Comerica Incorporated's (CMA) recent price around $29 was within a 52-week trading range of $21.48-$42.47 with a market cap of $5.2 billion. The price earnings ratio is 12.60 off of earnings per share of $2.14. Shares offer a small dividend of $0.40 for a miniscule yield of 0.60%. While the first two companies have looked strong, Comerica has been placed under review by Moody's Corporation for a possible credit downgrade. The concern reportedly is that with the persistently low interest rate environment Comerica will not be able to return to the profitability levels it maintained before the recession. Until Moody's review is over it is a good idea to avoid this stock. I would be a buyer below $25 on a valuation basis.

Federated Investors' (FII) recent share price of $17 falls at the lower end of the 52-week trading range of $14.36-$28.57. Its market cap is $1.8 billion while earnings per share are $1.55 and price earnings ratio is at 11.14. Federated pays out a dividend of $0.96 for a juicy yield of 5.56%. While profitable the current low-interest causes problems here just as it does with Comerica. Federated's margins lag its peers, net profit margin is 17.87% for Federated while its peers average 25.11%. So in the current market expect Federated to lag other financial stocks. It will be a bright idea to recheck this company when eventually interest rates do start to rise. I would be a buyer at $15, where the price to earnings ratio would be around 10.

My final stock is Tower Group (TWGP) which currently lists a stock price around $21, a 52-week trading range of $19.78-$27.86 and its market cap of around $838 million making it the smallest of this group. It also is more thinly traded with only around 200,000 shares of stock changing hands each day. It boasts a price earnings ratio of 12.30 with earnings per share at $1.71. The stock price took a huge hit after the company reported negative quarterly earnings of -$0.36 in August, down from $0.83 in the previous June. Most analysts believe Tower will return to the same earnings level as before, but the market is jittery.

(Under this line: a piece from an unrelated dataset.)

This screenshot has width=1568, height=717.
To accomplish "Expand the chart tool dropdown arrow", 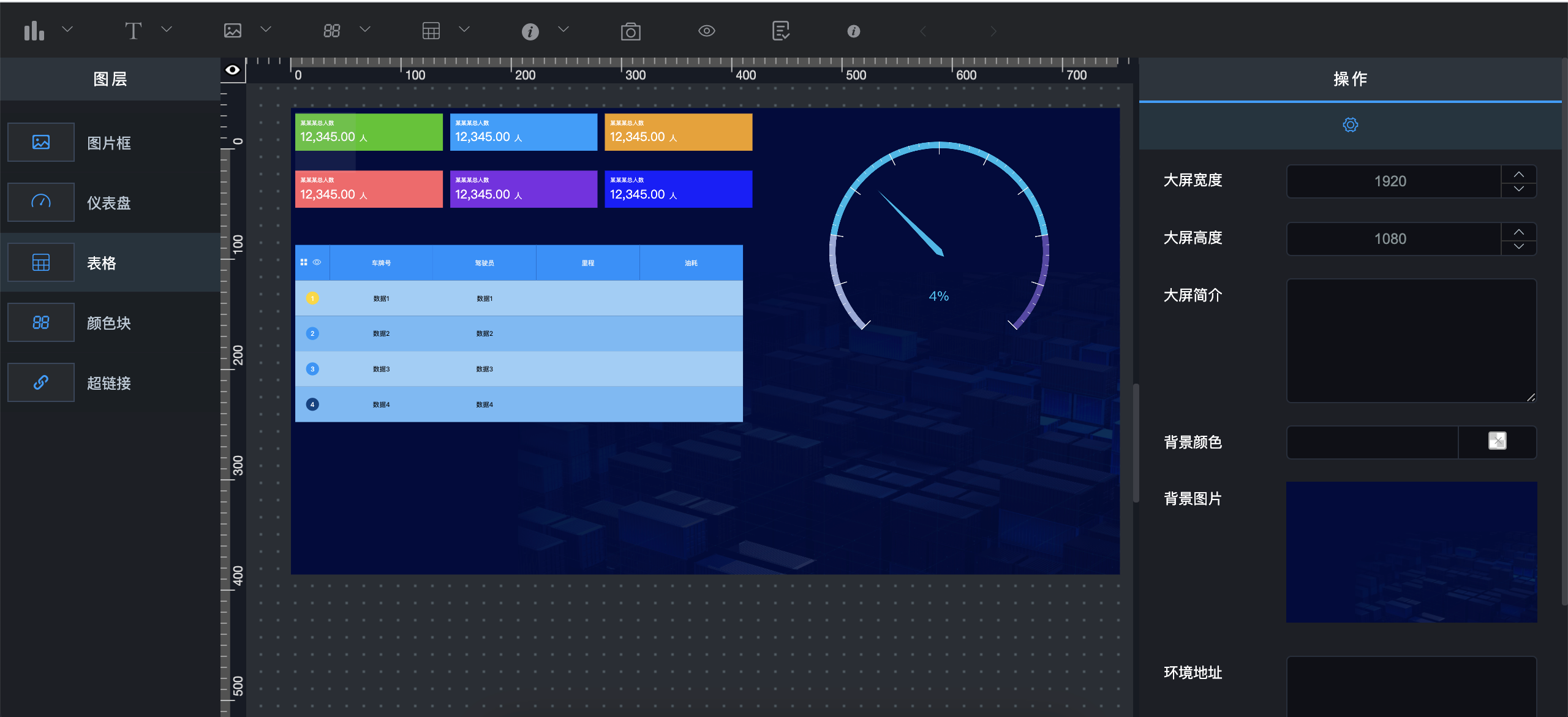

In addition to all the previous information, a blade is hanging over the necks of all of these companies from speculators in short positions. In this aspect Hudson City is the best of a worrisome lot, with almost 17.8 million shares short and which would take more than 3.8 days of normal trading activity to clear. For the others it is worse, with Comerica and Hartford needing almost four days to clear short positions, Federated 5.5 days while Tower Group would need a full two weeks trading days to clear the massive short bets made against its share price. It makes for a risk of intense volatility. If the shorters are right the prices can plunge like a dead walrus from a high cliff on any bad news. But if they are wrong the stocks could take a big jump when the short bettors have to buy to cover their positions.

In the final analysis both Hudson City and Hartford are buy opportunities but of the two, Hartford looks like the clear best. Hudson needs a bit more good news to show it has turned the corner while Hartford already has. Based on Hartford's price earnings ratio of 7.88, and price to tangible book of only 0.40 this was a troubled stock that looks ready to ride higher.